Our rosette has been awarded after the same amount of rigour applied to judging a finger painting competition amongst toddlers.
Not that I’m picking holes in the list. London, Dublin, Paris, St Petersburg, Stockholm, Portland, Washington D.C., Melbourne, and Santiago are all very worthy entrants. Actually, I lie. I am picking several massive holes in it.
It’s just that the rationale of what constitutes a literary city is rather muddled. Washington makes the list at number eight by virtue of it being home to the Library of Congress, the largest library in the world. Yet this is also the city whose last contribution to a work of literature was to inspire Dan Brown’s The Lost Symbol. By that rationale Sweet Valley, with its famous high school, should be at the top of the list.
And as much as I enjoyed Stieg Larsson’s Millennium Trilogy, the reason why Stockholm makes the cut, surely playwright Frederick Ibsen’s contribution to culture in the last 150 years would sneak Oslo ahead in the Scandinavian stakes. Give me posh, repressed Norwegian ladies with suicidal tendencies over a computer hacking Swedish Goth any day.

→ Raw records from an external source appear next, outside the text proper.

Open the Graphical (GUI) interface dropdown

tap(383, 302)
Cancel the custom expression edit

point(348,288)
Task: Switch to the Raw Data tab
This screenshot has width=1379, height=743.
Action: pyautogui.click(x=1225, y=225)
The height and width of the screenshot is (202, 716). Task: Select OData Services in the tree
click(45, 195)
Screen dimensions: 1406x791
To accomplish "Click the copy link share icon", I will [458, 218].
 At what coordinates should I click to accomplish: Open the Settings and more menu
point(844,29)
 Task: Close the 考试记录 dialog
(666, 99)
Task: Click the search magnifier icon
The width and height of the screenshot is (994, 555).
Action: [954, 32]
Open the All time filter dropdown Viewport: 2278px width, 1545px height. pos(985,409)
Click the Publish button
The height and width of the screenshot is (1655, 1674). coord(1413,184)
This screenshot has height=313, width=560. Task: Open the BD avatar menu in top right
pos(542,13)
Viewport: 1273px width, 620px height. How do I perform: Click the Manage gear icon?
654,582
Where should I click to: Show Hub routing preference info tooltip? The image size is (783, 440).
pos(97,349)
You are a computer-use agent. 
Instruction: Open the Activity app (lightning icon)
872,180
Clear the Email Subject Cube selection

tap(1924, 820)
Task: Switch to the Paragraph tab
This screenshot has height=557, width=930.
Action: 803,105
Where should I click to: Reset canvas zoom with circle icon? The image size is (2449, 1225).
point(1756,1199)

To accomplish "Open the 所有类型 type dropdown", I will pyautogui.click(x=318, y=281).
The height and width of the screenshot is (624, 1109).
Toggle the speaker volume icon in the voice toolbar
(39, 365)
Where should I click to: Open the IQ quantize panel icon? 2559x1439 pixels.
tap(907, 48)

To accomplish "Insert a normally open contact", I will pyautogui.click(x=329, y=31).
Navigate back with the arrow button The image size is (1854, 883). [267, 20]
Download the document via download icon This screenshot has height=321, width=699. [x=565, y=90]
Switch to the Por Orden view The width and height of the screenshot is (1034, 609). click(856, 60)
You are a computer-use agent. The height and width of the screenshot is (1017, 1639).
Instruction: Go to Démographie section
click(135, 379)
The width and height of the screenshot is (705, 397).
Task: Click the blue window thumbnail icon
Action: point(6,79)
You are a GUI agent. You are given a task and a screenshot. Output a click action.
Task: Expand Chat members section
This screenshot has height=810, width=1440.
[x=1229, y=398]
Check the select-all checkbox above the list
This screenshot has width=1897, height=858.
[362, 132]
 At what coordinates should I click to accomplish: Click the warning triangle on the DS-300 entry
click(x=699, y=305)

And any list of this kind that omits New York renders itself obsolete. It is like ranking Francis Ford Coppola’s greatest films and leaving out The Godfather in favour of Jack.
And what about Kolkata in India, home to Rabindranath Tagore and a place where books are still common currency? Or Prague, the city of Franz Kafka and where in their first election post-Communism the citizens elected a playwright as president?
What other city, town or village would you put on this list and why? Where does the geographic and the literary entwine?
Whilst we collate a much more robust collection of cities, we in Edinburgh will rejoice on our current placing with half a heart. For that is all that was used to place us the top of this list in the first place.